▶ [Brano selezionato]
==*==

Dal Progetto MediCOmm è nato anche CAMIT, il sistema di teleassistenza sanitaria per la gestione del paziente cronico con terapie complementari naturali. Ce ne può parlare nel dettaglio?
Abbiamo lanciato il brand Camit nel 2020 per aiutare i Pazienti a trovare un servizio specialistico inerente la cannabis medica (nel 2016 l’UCS dispensava sanzioni a farmacisti incolpevoli, solo perché comunicavano di avere scorte di cannabis medica, da qui la scelta di un nome “anonimo”).
Camit nasce dopo la razionalizzazione della metodologia di approccio al Paziente che, insieme ai Colleghi, abbiamo raggiunto dopo 4000 casi trattati. Operiamo secondo dei paradigmi di intervento che consentono al Paziente di avere sia il miglior risultato clinico, sia, soprattutto, un servizio capillare che, grazie all’approccio in teleassistenza, riesce a raggiungere tutte quelle Persone che esprimono la volontà di aderire a questa terapia complementare.

==*==

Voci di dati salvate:
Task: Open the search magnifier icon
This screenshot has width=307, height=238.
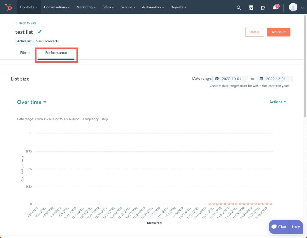Action: (239, 7)
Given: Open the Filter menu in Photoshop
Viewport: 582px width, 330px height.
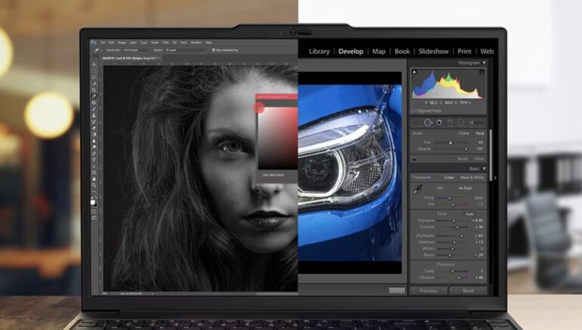Looking at the screenshot, I should [x=165, y=42].
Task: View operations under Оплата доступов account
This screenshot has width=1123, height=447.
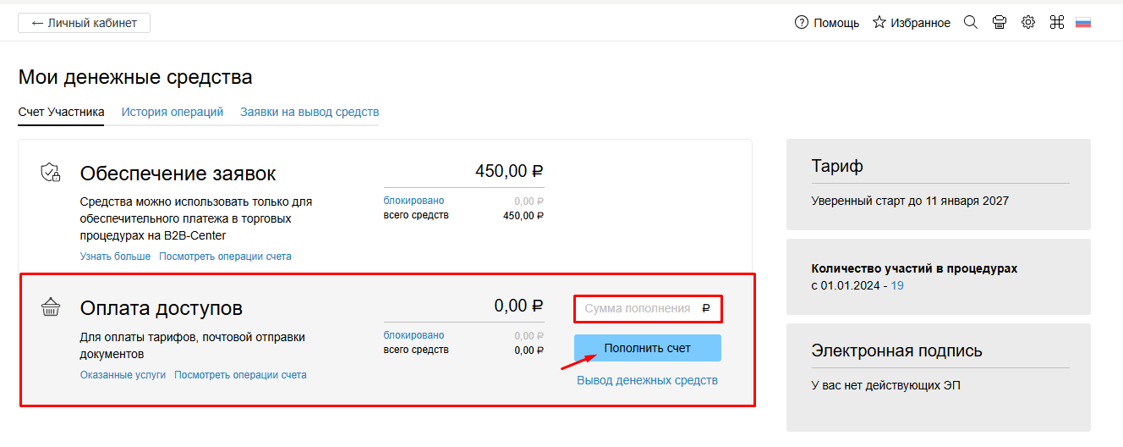Action: point(240,375)
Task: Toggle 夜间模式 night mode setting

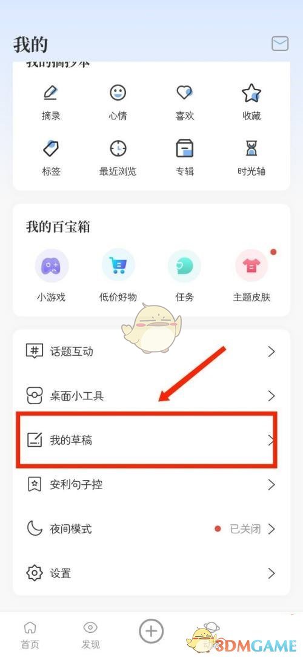Action: 152,529
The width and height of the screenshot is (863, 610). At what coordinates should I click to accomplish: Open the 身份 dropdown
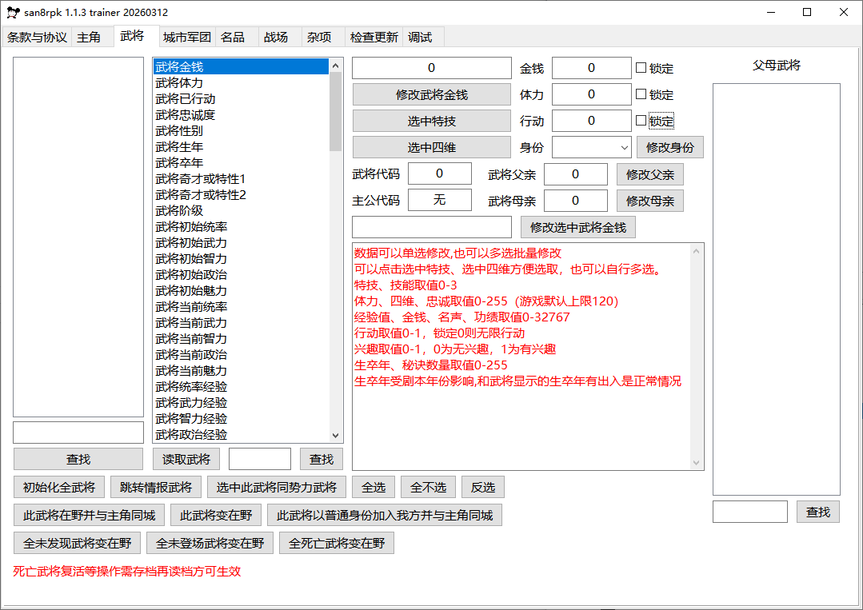592,147
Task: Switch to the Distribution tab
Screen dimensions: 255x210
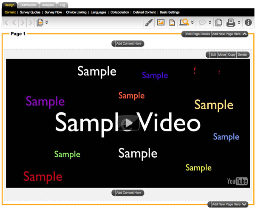Action: click(x=28, y=5)
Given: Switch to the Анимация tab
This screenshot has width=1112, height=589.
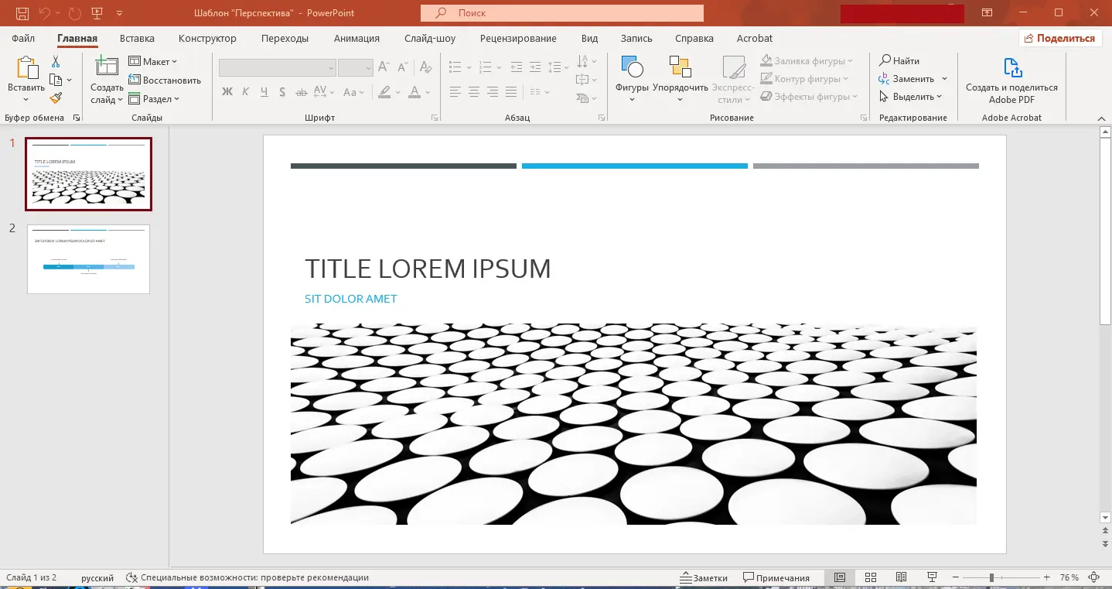Looking at the screenshot, I should pos(356,38).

==*==

Elenca, nell'ordine in cui compaiono, tutti i numeri scritti in cifre nel brano su CAMIT.

2020, 2016, 4000